The indices, however, are still trading in the bear territory. An index or stock is said to be in bear territory when it falls 20 per cent from a recent peak. Both the BSE Smallcap and Nifty Smallcap 100 indices are down over 25 per cent each from their respective record highs.
Meanwhile, the headline indices ended the day in the red, with Sensex closing 96.01 points, or 0.13 per cent, lower at 72,989.93 and Nifty slipping 36.65 points, or 0.17 per cent, to end at 22,082.65. Sensex is now down about 15.10 per cent and Nifty has corrected 15.96 per cent from their respective life-time highs.
Top Gainers In BSE Smallcap And Nifty Smallcap 100 Indices
Leading the BSE Smallcap index was Coffee Day Enterprises, which skyrocketed 20 per cent to emerge as the top gainer, followed by a 17.84 per cent rally in MPS Ltd. India Cements, NACL Industries, Concord Biotech, Sundaram Clayton, Ramco Systems, Vadilal Industries, and Sun Pharma Advanced Research Company gained between 13-15 per cent each. Manorama Industries, Jyoti CNC Automation, NLC India, Alok Industries, and TCPL Packaging jumped between 10-13 per cent each.
Of the total 938 constituents, 638 stocks advanced and 297 stocks declined, while 3 remained unchanged.
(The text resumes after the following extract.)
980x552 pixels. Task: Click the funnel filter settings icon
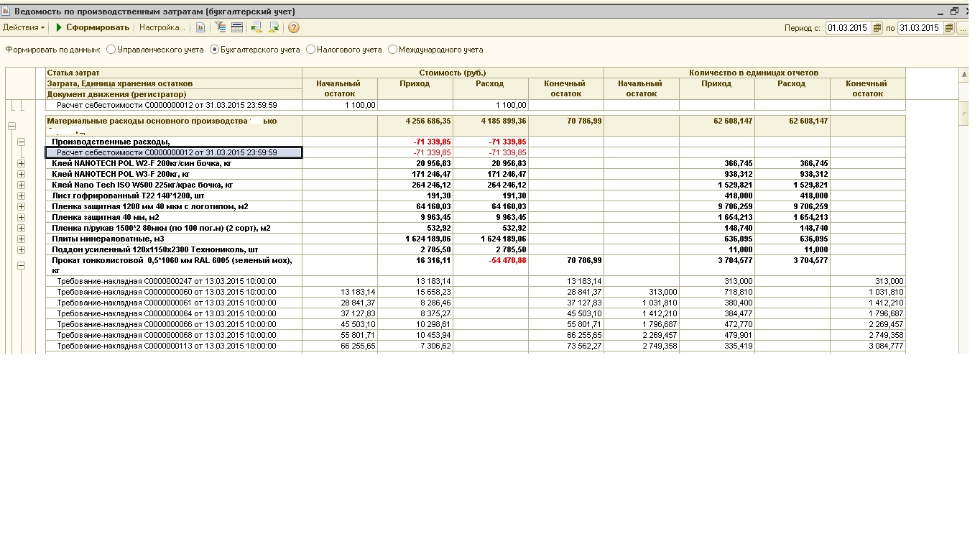221,27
From the Nifty Smallcap 100 index, Jyothy Labs led the gains, rising 7.61 per cent, followed by Ramkrishna Forgings, which gained 5.6 per cent. Blue Star, Swan Energy, Garden Reach Shipbuilders & Engineers, CESC Ltd., Action Construction Equipment, and Sterling and Wilson Renewable Energy gained between 4-5 per cent each.
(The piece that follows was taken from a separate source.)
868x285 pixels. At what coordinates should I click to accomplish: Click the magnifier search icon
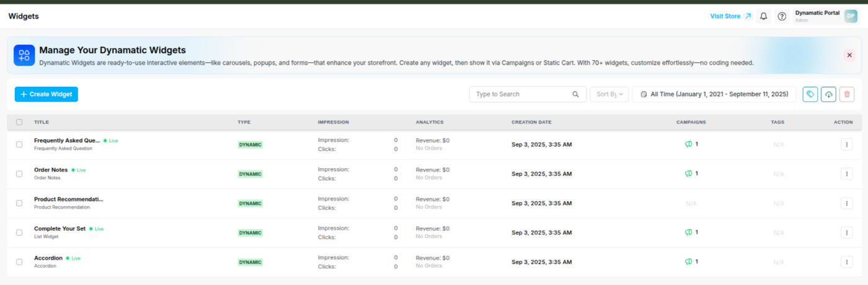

Of the 100 stocks in the index, 58 stocks advanced, 30 were the losers, and 4 stocks remained around flat levels.
Have Small Caps Bottomed Out Yet?
According to Vinod Nair, Head of Research, Geojit Financial Services, the broader market outperformed the headline indices today primarily because of value buying opportunities in small-cap stocks.
An ICICI Direct report from March 4 highlighted that historical data over the past two decades shows that during bull market phases, the Nifty midcap and small-cap indices typically correct by 27 per cent and 29 per cent, respectively. In the current scenario, the report suggests that both indices are “approaching extremes of their bull market corrections, indicating limited downside ahead.”